激しさを増す反トランプ派の正体

20.01.2017

Photo: itsgoingdown

 

 トランプ大統領就任式を20日に控え、トランプ次期大統領への主要メディアによるネガティブ報道や就任式を妨害することを目的に大規模な「反トランプ」抗議集会やデモが予定されている。激しさを増しエスカレートする反トランプ運動の背景には極左的な思想の組織の存在がある。

 

 

ドランプ支持率は52%

 ワシントンポスト/ABCやCNNが行った(1月12~15日)世論調査では、トランプ支持率は歴代最低水準の40%と報道した。調査報告を詳細に見ると、民主党支持者を大幅にオーバーサンプリングしていることが分かる。
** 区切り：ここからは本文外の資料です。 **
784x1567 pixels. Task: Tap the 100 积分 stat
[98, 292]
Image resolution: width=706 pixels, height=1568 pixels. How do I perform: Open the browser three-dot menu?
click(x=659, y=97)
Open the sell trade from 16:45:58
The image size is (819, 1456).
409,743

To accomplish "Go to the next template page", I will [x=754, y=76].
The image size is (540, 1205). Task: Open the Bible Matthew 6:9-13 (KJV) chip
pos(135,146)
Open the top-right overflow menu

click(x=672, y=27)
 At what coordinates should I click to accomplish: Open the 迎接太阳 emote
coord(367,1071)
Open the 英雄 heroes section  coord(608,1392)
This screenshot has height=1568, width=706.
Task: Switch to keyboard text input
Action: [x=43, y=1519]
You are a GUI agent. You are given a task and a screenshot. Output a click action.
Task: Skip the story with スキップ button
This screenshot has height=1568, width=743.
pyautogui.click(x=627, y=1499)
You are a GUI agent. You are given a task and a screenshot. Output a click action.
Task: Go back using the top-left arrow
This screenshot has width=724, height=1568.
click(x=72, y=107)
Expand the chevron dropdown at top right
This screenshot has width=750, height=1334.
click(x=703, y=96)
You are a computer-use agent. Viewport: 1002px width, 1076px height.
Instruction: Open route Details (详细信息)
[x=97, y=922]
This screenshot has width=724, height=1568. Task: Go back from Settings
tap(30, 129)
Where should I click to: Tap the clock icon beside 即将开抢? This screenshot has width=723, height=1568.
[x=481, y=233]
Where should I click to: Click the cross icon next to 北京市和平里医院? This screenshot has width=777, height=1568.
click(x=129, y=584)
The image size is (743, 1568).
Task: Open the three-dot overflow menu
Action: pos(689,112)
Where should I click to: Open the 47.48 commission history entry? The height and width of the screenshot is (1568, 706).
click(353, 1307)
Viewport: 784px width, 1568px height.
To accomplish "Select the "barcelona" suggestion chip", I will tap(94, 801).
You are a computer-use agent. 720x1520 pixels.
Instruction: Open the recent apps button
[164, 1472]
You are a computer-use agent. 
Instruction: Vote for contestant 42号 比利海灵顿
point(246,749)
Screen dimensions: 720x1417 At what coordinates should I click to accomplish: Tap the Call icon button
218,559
民主党支持者31%に対して、共和党支持者は23%、無所属は37%を対象とした全米1000人の電話聞き取りであった。トランプ氏は「選挙でインチキの世論調査をして大外れだったのと同じ人たちが、支持率の調査をしている。今度もいかさまだ」と反論しているが、主要リベラルメディアのバイアスは確かに存在すると言える。

 

 この世論結果とは反対に、より現状を反映しているのがRasmussen 世論調査(1月17~18日)である。大統領選挙中に最も世論動向を反映したRasmussen世論調査によると、トランプ支持率は52%としている。ちなみにロナルド・レーガンとジョージ・ブッシュ政権はともに51%でスタートしている。52%は共和党政権としてはそれほど低い数字ではないのである。

 

 

極左派活動家たちによる抗議デモ 

 抗議デモを組織的に計画しているのが、#DisruptJ20(1月20日をぶち壊せ)と名乗る団体である。アメリカ中の多くのリベラル派団体の代表で、草の根運動としているが、現実にはプロの極左運動家たちが主導している政治組織である。

 

 #DisruptJ20は「レジスタンス(抵抗)を始める時がきた」と呼びかけ、市内にでて抗議、道路を封鎖、座り込み、大声を出す、耐えられない騒音をたてる、トランプ支持者への攻撃などの方法で混乱を起こす、就任式を妨害、パレードを止めるなどの妨害活動を起こすことを計画しているとの声明を出している。

 

 

 組織の広報担当のレイシー・マックオリー氏は、投資家ジョージ・ソロスが設立したオープンソサエティー財団が資金支援している、リベラル派の民間シンクタンク、政策研究所(Institute for Policy Studies, IPS)でメディア活動家として働いていた。IPSはヒラリー・クリントン選挙対策本部長を務めたジョン・ポデスタ氏(ウィキリークスのポデスタ・メール)が設立し、ソロス氏が資金支援している、アメリカ進歩センターとも協力関係にある。その他にも、#DisruptJ20には経験豊富でソロス支援の組織と関係ある極左活動家が抗議デモの主導についている。

 

 そのほかに1960年代末から1970年代に警察や一般市民を対象に暴力的なテロ活動を行ったウェザーマン・アンダーグラウンド(注1)という極左学生団体の主要メンバーであったビル・エアーズが率いる「反ファシズム」の団体も参加を表明している。また、不法移民を支援する団体、共産主義思想の学生団体、中絶は女性の権利と主張する団体、反キリスト教団体、アナキスト、ブラック・ライブズ・マターなどの名だたる反社会的組織が名を連ねる。

 

(注1)1969年にシカゴで逮捕された7名の革命家(シカゴ7)の釈放を要求して過激なデモと警官隊との衝突を起こした過激組織ウエザーマン。現在は指導者層は社会復帰し全米に分散して、反社会運動を率先する機会をうかがっている。

 

 

 これまでに、トランプ支持者への暴行、テロリストをイメージさせる黒ずくめ服装でトランプ支持者に恐怖を与える、ワシントンDCの12の保安チェックポイントを封鎖、道路の封鎖、地下鉄や電車の封鎖などの違法活動を呼びかけている。

 

 16日には、ポトマック川沿いのC&O運河に近い林の中から拳銃が入っていたヴァイオリンケースの他、ライフル銃、ピストルと銃弾が詰まったゴミ袋が犬を散歩中の女性が発見、抗議デモ組織が舞踏会会場の換気システムにガスを注入、スプリンクラーに酪酸を入れる、DC橋の封鎖や高速封鎖などの計画は事前に判明して実行が阻止された。就任式には抗議がよりエスカレートしたテロ活動に発展する恐れがある。